And the estimated 1.2 million women who are under the control of the criminal legal system are not suffering the effects of mass incarceration and mass supervision alone. More than 58 percent of women in state and federal prison and nearly 80 percent of women in local jails have children who are minors.

Over five million children in the United States have experienced the incarceration of a parent. For children whose mothers are currently in jail or prison, Mother’s Day is likely to be marked by absence, powerlessness, and pain.

These children represent one of the strongest reasons why the United States must move its criminal legal system away from one that focuses on punishment and confinement and toward one that invests in public safety by building healthy communities.

The vast majority of women in jail have been accused or convicted of non-violent offenses. Thirty-two percent are booked into jail on property charges, 29 percent on drug charges, and 21 percent on public order charges. Many of the women who will spend this Mother’s Day in jail, traumatically separated from their children, have not even been proven guilty of the crimes of which they are accused. They simply lack money to purchase their freedom pretrial by paying bail.

Forcing people who cannot afford to pay bail to spend the duration of their criminal legal proceedings behind bars is always an injustice.
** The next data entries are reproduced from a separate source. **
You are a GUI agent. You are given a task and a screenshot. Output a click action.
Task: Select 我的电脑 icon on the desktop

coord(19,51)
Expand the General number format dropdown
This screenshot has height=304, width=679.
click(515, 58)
And for people with children, extended pretrial detention can be catastrophic. Mothers who may already be struggling to provide for their families can lose their jobs, their housing, and even custody of their children. Research has shown that women facing minor charges are more likely to plead guilty than men—likely because they are single parents who need to be released to care for their children.
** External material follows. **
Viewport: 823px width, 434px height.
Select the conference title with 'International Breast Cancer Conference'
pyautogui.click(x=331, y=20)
Jailing parents—and all people—pretrial and for low-level offenses that do not threaten public safety is a cruel and counterproductive misuse of resources. It traumatizes parents, making it more difficult for them to focus on caring for their children when they are released. It also traumatizes children, who suffer even during their parental visits due to restrictions on hugs and other expressions of familial affection. During the COVID-19 pandemic, in-person jail and prison visits have been limited or suspended entirely, further limiting contact between parents and children.
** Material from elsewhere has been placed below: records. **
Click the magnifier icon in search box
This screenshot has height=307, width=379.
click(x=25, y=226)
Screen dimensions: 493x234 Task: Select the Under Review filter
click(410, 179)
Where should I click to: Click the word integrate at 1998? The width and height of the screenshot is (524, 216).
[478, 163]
The impacts of parental incarceration can be long-lasting for children, even after their parents are released. Research links the incarceration of a parent to health problems, emotional difficulties, behavioral problems, low school engagement and grade retention, and more.

In some cases, parental incarceration also results in the permanent legal severing of a family. Women who spend more than 15 months in prison are more vulnerable to losing their parental rights permanently.

The devastating effects of mass incarceration and its impact on the relationships between parents and children fall heaviest on people living in poverty and people of color. Families that were already struggling can be pushed to the brink when a parent is incarcerated. Incarceration leads to a sharp decline in family income and exclusion from post-incarceration employment and housing. It also permanently harms a person’s access to the legal economy, making it less likely that parents who have experienced incarceration will be able to find safe ways to feed, clothe, and house their children.

Far too many women will spend this Mother’s Day behind bars. We must drastically decrease the number of people in jails and prisons so that another generation of children won’t suffer needless separation from their parents as a result of policies that are inhumane and counterproductive to achieving public safety.